### ASSIGNED TASK 1
Output the stretch of the DSP tutorial from "(a) Write down" through "np.arange(0, 128*1/Fs, 1/Fs)".

DSP A2: Frequency Spectrum analysis and Autocorrelation
This is the second in a series of DSP tutorials I’m writing by working through my past Digital Signal and Image processing Matlab assignments and recoding them in python.
The following tutorial was written as a jupyter notebook using google colab. Code has been collapsed to ease the reading experience.
Code
from google.colab import drive
drive.mount("/content/gdrive", force_remount=True)
Mounted at /content/gdrive
import numpy as np
import matplotlib.pyplot as plt
import math
Question 1: DFT leakage, noisy signal, spectrum
Note: You might want to study the reading material on Spectrum Analysing using DFT. Suppose the signal of interest x(t) consists of 3 sinusoid components, i.e. x(t) = sin(2pf1t) + sin(2pf2t) + 2 sin(2pf3t) with the three frequencies f1=5 kHz, f2=5.5 kHz, and f3=10 kHz. Assume the sampling frequency is fs=32 kHz.
(a) Write down x(n), and plot x(n) for n=0, 1, …, N-1, with N =32, 64, 128 respectively.
Code
# Define frequencies
f1 = 5000; f2 = 5500; f3 = 10000;
Fs = 32000;
# setting our sample times
ts = np.arange(0, 128*1/Fs, 1/Fs)
n = np.arange(0, 128, 1)
x_n = np.sin(2*np.pi*f1*ts) + np.sin(2*np.pi*f2*ts) + 2*np.sin(2*np.pi*f3*ts);
fig, ax = plt.subplots(3, 1, figsize=(10, 5), layout='constrained')
fig.suptitle('Signals')
ax[0].set_title('x(n) N=32', fontsize='medium')
ax[0].set_ylabel('y(n)')
ax[0].stem(n[0:32], x_n[0:32], basefmt = '')
ax[1].set_title('x(n) N=64', fontsize='medium')
ax[1].set_ylabel('y(n)')
ax[1].stem(n[0:64], x_n[0:64], basefmt = '')
ax[2].set_title('x(n) N=128', fontsize='medium')
ax[2].set_ylabel('y(n)')
ax[2].stem(n, x_n, basefmt = '')
plt.show()
(b) What is the corresponding frequency resolution? For N=32, 64, and 128, plot the corresponding magnitude spectrums of {x(n)}.
Comment on the results.
Code
# setting out the ffts
y_n1 = np.abs(np.fft.fft(x_n[0:32]))
y_n2 = np.abs(np.fft.fft(x_n[0:64]))
y_n3 = np.abs(np.fft.fft(x_n))
# key step to make sure the frequencies of our FFT match up properly
f1 = n[0:32]*Fs/32
f2 = n[0:64]*Fs/64
f3 = n[0:128]*Fs/128
fig, ax = plt.subplots(3, 1, figsize=(10, 5), layout='constrained')
fig.suptitle('Signals')

### ASSIGNED TASK 2
In the entries, take the stretch from the line containing "Image resolution: width=1154" through the end of the entries and write it out again with "screenshot" changed to "screen capture" and nothing else altered. Give only those lines, and leave out the pictures.

### RECORDS FOR PROCESSING
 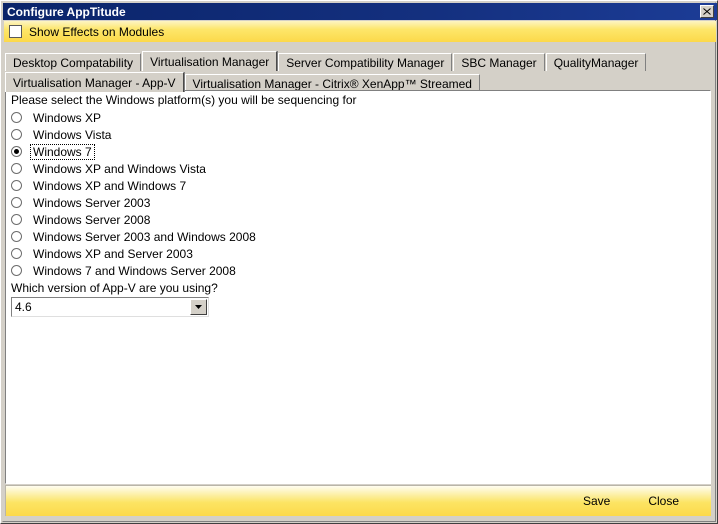 What do you see at coordinates (360, 32) in the screenshot?
I see `show-effects-bar: Show Effects on Modules` at bounding box center [360, 32].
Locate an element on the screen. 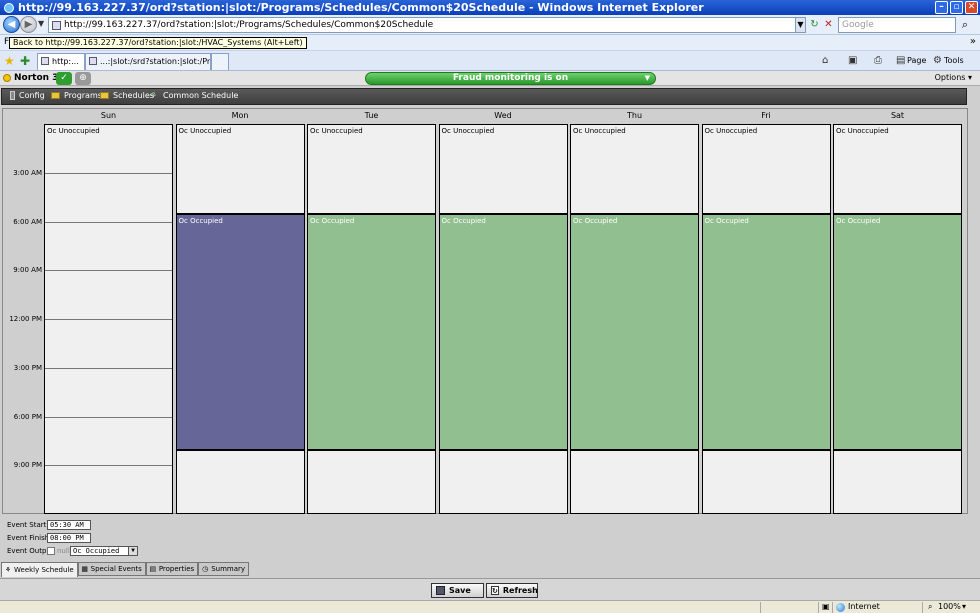 The image size is (980, 613). day-header-wed: Wed is located at coordinates (503, 116).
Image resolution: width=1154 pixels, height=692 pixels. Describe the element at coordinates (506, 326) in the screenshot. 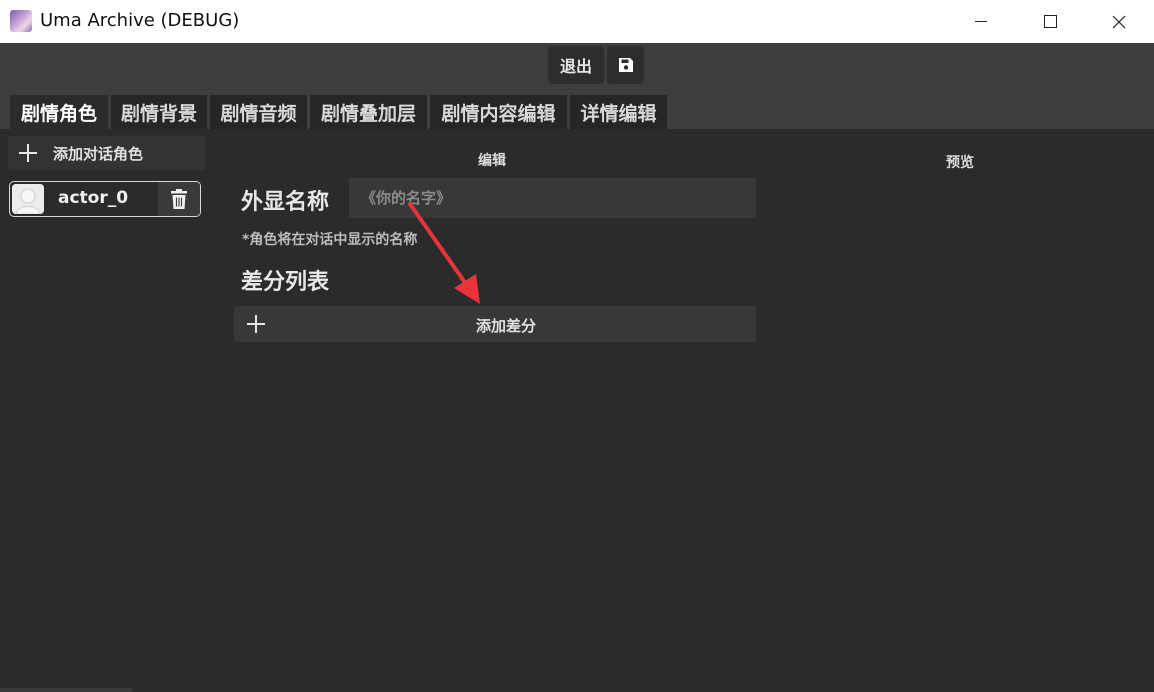

I see `add-diff-label: 添加差分` at that location.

### ANSWER 1
(a) Write down x(n), and plot x(n) for n=0, 1, …, N-1, with N =32, 64, 128 respectively.
Code
# Define frequencies
f1 = 5000; f2 = 5500; f3 = 10000;
Fs = 32000;
# setting our sample times
ts = np.arange(0, 128*1/Fs, 1/Fs)

### ANSWER 2
Image resolution: width=1154 pixels, height=692 pixels. Describe the element at coordinates (506, 326) in the screen capture. 

I see `add-diff-label: 添加差分` at that location.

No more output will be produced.